▶ Supplied information
Start of Block

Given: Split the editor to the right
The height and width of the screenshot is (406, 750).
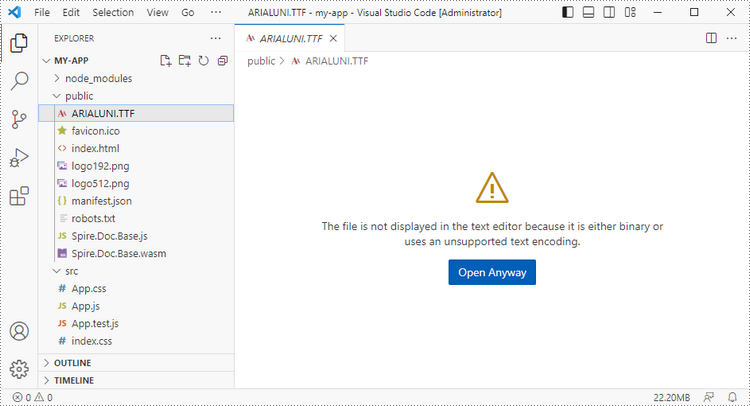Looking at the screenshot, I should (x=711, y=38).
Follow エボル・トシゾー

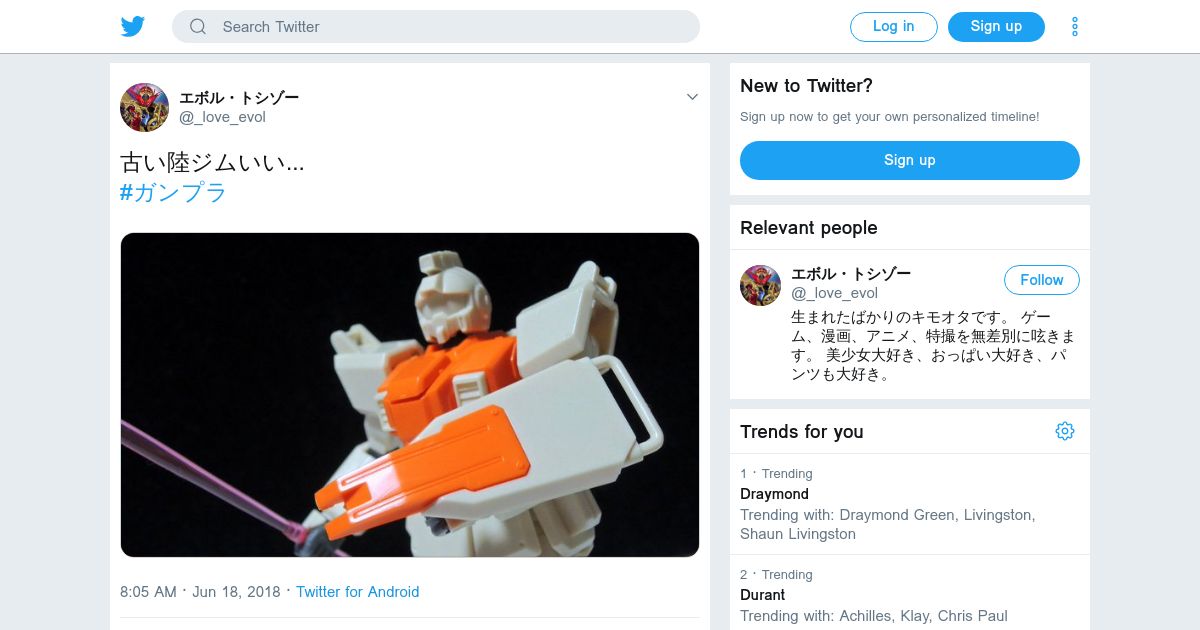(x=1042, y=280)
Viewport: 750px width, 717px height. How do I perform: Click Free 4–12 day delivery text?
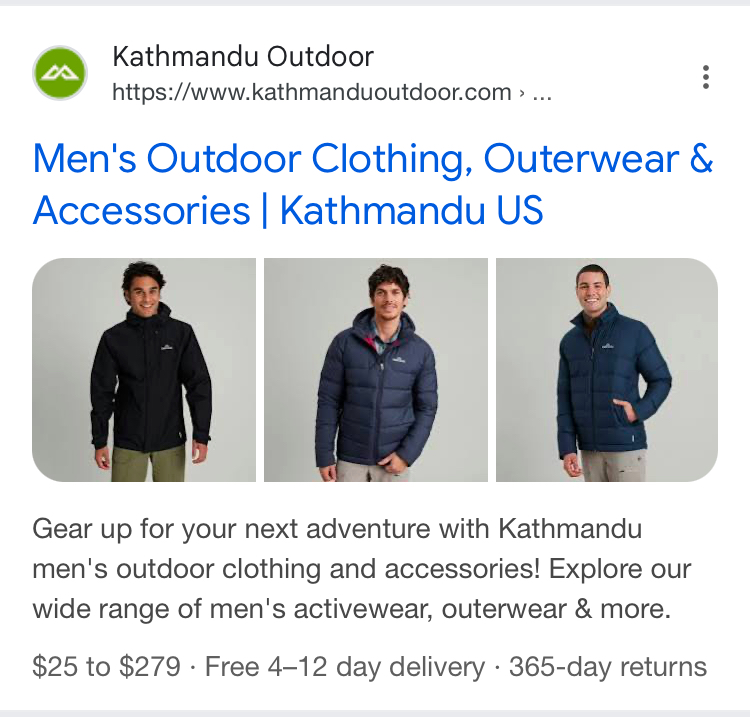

End of Block

▶ What is required
Output the records exactly as they appear, skipping any pictures.

▶ Expected output
Given: Split the editor to the right
The height and width of the screenshot is (406, 750).
Looking at the screenshot, I should (x=711, y=38).
Follow エボル・トシゾー

(x=1042, y=280)
Viewport: 750px width, 717px height. How do I perform: Click Free 4–12 day delivery text?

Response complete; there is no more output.